Electronic inhomogeneity is common in transition metal oxides.

Competing phases lead to giant responses to small perturbations.

Nanoscale structures are crucial for understanding high-temperature superconductivity.

Abstract

A wide variety of experimental results and theoretical investigations in recent years have convincingly demonstrated that several transition metal oxides and other materials, have dominant states that are not spatially homogeneous. This occurs in cases in which several physical interactions -- spin, charge, lattice, and/or orbital -- are simultaneously active. This phenomenon causes interesting effects, such as colossal magnetoresistance, and it also appears crucial to understand the high temperature superconductors.
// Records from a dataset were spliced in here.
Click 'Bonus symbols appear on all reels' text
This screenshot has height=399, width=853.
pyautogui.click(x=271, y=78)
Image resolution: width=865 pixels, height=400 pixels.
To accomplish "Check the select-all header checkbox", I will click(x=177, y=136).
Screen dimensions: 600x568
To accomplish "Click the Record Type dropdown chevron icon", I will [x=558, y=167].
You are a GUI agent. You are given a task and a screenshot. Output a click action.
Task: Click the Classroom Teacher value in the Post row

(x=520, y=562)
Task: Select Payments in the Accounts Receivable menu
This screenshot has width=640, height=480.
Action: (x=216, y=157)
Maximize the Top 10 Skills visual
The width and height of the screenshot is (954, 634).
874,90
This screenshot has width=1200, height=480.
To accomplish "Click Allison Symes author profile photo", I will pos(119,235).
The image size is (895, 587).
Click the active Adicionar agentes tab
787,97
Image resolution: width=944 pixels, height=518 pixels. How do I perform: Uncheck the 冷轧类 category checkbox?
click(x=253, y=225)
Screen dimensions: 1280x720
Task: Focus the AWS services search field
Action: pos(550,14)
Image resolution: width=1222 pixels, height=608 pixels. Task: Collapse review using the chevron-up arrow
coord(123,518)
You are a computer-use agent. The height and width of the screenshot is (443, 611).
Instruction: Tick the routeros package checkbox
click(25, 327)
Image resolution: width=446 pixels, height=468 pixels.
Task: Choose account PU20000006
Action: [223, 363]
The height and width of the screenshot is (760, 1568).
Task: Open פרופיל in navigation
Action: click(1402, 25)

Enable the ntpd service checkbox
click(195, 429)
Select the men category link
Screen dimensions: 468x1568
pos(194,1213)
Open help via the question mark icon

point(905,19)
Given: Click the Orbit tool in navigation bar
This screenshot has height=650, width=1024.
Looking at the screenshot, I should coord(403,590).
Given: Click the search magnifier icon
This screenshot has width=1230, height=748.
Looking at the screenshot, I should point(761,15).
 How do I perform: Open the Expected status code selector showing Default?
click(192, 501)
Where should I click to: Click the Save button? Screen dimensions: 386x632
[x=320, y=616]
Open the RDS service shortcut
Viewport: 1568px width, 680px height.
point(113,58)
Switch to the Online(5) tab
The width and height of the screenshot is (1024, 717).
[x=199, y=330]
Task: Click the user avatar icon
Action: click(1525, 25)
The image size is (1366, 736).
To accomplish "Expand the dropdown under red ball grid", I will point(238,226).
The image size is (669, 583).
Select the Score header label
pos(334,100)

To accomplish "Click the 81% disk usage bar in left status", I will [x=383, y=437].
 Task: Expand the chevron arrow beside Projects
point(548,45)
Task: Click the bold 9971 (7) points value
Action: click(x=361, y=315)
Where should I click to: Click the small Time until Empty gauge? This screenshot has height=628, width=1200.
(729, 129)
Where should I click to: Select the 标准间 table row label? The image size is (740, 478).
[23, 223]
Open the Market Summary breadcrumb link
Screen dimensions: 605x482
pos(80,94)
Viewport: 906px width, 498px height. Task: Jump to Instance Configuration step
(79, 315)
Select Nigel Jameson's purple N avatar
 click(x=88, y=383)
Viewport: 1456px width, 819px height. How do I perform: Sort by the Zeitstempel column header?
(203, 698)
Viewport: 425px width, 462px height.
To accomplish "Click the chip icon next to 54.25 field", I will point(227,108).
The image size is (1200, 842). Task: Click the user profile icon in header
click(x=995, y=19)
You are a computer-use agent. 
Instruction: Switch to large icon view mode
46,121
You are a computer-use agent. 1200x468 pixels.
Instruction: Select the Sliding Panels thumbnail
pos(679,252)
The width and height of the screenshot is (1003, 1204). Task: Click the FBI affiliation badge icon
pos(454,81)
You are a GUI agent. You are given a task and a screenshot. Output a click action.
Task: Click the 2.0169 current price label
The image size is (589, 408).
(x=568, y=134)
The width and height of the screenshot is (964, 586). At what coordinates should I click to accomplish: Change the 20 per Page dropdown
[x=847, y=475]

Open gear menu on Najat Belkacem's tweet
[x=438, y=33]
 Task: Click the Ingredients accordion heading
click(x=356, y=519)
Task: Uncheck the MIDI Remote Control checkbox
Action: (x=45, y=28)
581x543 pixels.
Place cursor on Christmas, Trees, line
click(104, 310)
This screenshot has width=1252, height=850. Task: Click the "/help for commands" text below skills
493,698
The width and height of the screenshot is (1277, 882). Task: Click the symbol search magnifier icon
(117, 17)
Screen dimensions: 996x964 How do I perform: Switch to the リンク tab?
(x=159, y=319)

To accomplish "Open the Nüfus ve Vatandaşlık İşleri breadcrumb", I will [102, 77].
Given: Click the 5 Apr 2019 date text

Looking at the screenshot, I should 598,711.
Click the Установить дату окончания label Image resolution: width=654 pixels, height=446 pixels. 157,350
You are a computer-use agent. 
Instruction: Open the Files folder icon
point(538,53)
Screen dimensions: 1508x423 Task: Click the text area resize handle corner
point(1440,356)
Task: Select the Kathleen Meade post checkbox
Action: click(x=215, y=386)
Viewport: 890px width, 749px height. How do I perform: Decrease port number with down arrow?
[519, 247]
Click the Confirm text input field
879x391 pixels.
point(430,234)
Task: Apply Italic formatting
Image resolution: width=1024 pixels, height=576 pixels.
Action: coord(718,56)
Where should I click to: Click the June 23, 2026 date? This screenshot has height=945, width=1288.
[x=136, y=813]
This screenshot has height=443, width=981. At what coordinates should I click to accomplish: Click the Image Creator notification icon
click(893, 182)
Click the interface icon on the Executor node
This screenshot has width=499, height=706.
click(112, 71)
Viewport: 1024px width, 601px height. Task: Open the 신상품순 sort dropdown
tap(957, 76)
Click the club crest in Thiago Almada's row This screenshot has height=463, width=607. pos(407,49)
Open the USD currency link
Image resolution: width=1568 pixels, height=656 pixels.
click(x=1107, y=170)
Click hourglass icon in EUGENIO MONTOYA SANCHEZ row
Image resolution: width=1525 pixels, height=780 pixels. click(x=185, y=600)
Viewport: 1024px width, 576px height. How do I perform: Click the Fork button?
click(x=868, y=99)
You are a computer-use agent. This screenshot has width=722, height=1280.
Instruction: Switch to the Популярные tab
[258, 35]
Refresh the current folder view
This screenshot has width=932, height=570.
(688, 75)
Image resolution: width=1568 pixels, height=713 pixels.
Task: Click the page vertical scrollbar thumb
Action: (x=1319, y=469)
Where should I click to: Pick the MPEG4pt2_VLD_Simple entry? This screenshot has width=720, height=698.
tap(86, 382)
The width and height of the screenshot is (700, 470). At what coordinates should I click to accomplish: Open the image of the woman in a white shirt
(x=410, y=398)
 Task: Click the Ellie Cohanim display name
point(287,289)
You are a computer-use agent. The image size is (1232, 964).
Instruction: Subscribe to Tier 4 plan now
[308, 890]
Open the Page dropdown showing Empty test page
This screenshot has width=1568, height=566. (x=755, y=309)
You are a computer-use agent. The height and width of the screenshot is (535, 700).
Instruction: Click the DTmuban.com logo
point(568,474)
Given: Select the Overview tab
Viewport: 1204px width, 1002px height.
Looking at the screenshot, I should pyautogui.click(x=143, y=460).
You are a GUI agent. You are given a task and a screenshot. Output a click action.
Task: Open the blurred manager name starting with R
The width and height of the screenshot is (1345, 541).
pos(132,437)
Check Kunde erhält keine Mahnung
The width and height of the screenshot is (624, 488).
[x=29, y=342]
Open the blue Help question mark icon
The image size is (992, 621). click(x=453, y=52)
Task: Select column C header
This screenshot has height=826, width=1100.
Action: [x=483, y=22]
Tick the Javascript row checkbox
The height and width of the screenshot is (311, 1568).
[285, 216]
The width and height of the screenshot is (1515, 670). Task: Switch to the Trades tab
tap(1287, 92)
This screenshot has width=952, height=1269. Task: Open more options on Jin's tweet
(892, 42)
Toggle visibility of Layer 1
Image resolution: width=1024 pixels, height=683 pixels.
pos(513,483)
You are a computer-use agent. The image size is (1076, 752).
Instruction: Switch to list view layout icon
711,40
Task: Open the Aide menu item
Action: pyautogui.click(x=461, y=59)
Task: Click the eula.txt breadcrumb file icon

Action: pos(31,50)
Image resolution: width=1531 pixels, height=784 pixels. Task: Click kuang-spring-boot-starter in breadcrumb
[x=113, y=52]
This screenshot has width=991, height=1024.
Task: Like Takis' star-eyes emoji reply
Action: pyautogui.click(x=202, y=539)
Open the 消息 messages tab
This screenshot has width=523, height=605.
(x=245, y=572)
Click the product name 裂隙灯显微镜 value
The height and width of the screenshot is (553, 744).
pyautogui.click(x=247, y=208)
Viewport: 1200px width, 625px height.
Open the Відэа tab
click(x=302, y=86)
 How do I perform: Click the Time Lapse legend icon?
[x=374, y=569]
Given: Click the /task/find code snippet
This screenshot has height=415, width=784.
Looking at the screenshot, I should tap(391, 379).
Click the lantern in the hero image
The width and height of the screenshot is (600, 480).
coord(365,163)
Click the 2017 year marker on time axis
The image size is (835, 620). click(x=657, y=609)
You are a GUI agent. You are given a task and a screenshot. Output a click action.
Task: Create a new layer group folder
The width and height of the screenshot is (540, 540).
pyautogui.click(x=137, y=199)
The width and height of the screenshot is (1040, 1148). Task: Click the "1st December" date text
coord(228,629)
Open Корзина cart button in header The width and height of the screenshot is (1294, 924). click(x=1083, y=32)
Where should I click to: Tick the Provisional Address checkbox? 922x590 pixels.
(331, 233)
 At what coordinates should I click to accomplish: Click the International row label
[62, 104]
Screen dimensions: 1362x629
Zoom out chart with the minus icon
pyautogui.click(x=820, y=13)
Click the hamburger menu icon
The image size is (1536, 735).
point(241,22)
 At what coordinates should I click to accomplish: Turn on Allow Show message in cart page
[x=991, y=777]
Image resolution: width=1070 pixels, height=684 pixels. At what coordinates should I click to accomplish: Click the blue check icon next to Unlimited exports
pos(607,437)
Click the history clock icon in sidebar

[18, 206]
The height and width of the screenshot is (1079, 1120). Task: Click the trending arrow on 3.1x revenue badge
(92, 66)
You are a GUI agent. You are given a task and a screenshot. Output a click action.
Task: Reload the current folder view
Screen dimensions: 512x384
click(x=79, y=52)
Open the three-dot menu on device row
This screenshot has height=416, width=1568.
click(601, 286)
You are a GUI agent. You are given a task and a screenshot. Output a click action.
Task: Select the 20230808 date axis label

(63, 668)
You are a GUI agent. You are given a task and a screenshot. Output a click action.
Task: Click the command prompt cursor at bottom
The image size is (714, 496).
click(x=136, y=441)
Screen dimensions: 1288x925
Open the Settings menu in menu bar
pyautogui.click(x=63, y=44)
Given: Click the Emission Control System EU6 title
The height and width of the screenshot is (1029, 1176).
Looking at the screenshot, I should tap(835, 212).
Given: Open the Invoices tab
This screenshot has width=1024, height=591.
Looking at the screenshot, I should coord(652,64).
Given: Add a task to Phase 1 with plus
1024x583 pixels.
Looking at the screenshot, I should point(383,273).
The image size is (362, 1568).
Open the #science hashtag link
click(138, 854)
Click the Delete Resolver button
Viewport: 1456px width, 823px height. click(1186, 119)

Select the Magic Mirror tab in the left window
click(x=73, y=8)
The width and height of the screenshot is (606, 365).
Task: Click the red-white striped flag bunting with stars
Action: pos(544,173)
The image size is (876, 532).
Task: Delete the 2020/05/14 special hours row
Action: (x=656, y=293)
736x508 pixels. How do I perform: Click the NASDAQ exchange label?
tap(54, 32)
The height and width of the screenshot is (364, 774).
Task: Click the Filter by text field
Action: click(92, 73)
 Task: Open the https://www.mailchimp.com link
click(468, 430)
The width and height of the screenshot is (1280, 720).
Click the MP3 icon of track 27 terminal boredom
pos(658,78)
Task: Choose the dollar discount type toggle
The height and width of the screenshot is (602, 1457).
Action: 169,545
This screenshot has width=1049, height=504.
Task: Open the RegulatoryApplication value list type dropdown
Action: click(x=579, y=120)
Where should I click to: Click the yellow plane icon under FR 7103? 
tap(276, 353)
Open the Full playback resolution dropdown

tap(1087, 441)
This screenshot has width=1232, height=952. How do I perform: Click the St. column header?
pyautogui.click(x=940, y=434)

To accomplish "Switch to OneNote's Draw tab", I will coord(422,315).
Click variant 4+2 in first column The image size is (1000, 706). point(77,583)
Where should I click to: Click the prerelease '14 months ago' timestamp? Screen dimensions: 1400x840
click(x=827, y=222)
The spontaneous emergence of electronic nanometer-scale structures in transition metal oxides, and the existence of many competing states, are properties often associated with complex matter where nonlinearities dominate, such as soft materials and biological systems. This electronic complexity could have potential consequences for applications of correlated electronic materials, because not only charge (semiconducting electronic), or charge and spin (spintronics) are of relevance, but in addition the lattice and orbital degrees of freedom are active, leading to giant responses to small perturbations. Moreover, several metallic and insulating phases compete, increasing the potential for novel behavior.